Fix Remove SIREPO_FEATURE_CONFIG_UI_WEBSOCKET=0 test case #7308 ui_websocket default is True and removed False case from test.sh
Fix Remove supervisor _run task #7385 job_supervisor run returns immediately and is not a task
job_supervisor run_status_op pends until run or status watcher complete
run_status_update is new op that is sent asynchronously from agent to supervisor
job_agent separate out logic for run/state; reconnects to sbatch job
job_cmd restructured and more error handling
job_cmd centralized dispatch in _process_msg
job_cmd._do_compute more robust and supports separate run/status
job documents more ops and statuses
Added max_procs=4 to test.sh to parallelize tests
Fixed global state checks (mpiexec) to allow parallel test execution
Increased timeouts to allow for delays during parallel test execution
Improve arg validation in simulation_db.json_filename
sbatchLoginService commented out invalid state transitions
SIREPO.srlog includes time

- Fix #7308 ui_websocket default is True and removed False case from test.sh - job_supervisor run returns immediately and is not a task - job_supervisor run_status_op pends until run or status watcher complete - run_status_update is new op that is sent asynchronously from agent to supervisor - job_agent separate out logic for run/state; reconnects to sbatch job - job_cmd restructured and more error handling - job_cmd centralized dispatch in _process_msg - job_cmd._do_compute more robust and supports separate run/status - job documents more ops and statuses - Added max_procs=4 to test.sh to parallelize tests - Fixed global state checks (mpiexec) to allow parallel test execution - Increased timeouts to allow for delays during parallel test execution - Improve arg validation in simulation_db.json_filename - sbatchLoginService commented out invalid state transitions - SIREPO.srlog includes time

robnagler · 2024-12-20T16:56:32Z

GitHub Actions speed up with max_procs=4 is 3x (8 vs 25 minutes). The docker pull, pip install, fmt, etc. take 2.5 minutes so the speed up is actually linear. I'm going to add SIREPO_MPI_CORES=2, because I think this will test the code better.
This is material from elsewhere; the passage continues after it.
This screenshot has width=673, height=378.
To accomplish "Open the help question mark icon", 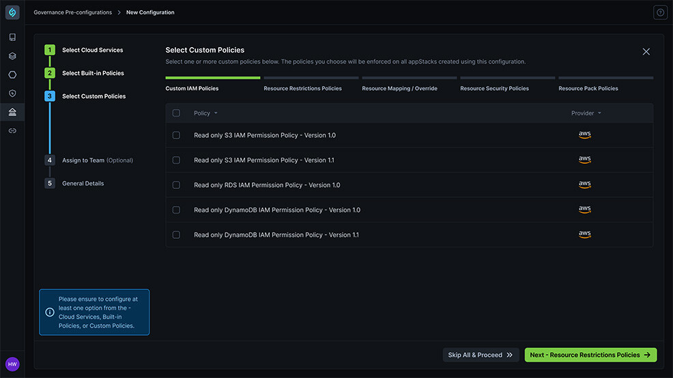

robnagler · 2024-12-20T16:57:33Z

@e-carlin I'm still testing. Good to get started on the review now, though.

robnagler · 2024-12-20T17:18:25Z

SIREPO_MPI_CORES=2 doesn't change the speed. I think this makes GH action a better teset.

/bin/test does not exist so just call test, which is a builtin took out printing of env for testing

missing nextRequestSeconds SlotProxy shows enter and exit from wait

fixed more status issues can kill supervisor or agent on running, queued

robnagler · 2024-12-24T23:29:05Z

@e-carlin ready for a review. Tests pass, and seems to work on NERSC. I've done a lot more testing of NERSC than local. I didn't test docker, but I don't think I modified that.

e-carlin

I'm working my way through reviewing. Probably another day. I left some initial comments.

Some quirks I noticed

If I'm running a sim (doesn't need to be under sbatch) and I kill -9 it from the terminal I the GUI reports it as canceled. Seems like it should be error
If I kill -9 an agent (again doesn't need to be under sbatch) then the gui continues to report "running: awaiting output". Even after refresh.

sirepo/job_driver/__init__.py

sirepo/job_supervisor.py

sirepo/job_driver/__init__.py

robnagler · 2024-12-28T18:52:07Z

Added to #7406 (comment).

e-carlin

Two errors while running simulations:

openmc > aurora > wait for volume extraction > visualization > vagrant cluster > login > start > error: [No such file or directory]: open('/var/tmp/vagrant/sirepo/user/ZSLW4c4Y/openmc/ZSLW4c4Y-VqEsWQZE-openmcAnimation/in.json', 'r')
flash > blast2 > run setup and compile > visualization > vagrant cluster > login > start > error: /home/vagrant/.pyenv/versions/py3/bin/python: can't open file '/var/tmp/vagrant/sirepo/user/6NiqqZff/flash/6NiqqZff-ykM8ISjL-animation/parameters.py': [Errno 2] No such file or directory

e-carlin

I've reviewed everything. Just a few more comments.

The code works well. There are a lot of changes and a lot of cases so I'm sure there are some I didn't exercise.

sirepo/job_supervisor.py

sirepo/pkcli/job_agent.py

robnagler · 2025-01-02T15:36:50Z

I've reviewed everything. Just a few more comments.

Thank you. I know it was a lot and very complicated.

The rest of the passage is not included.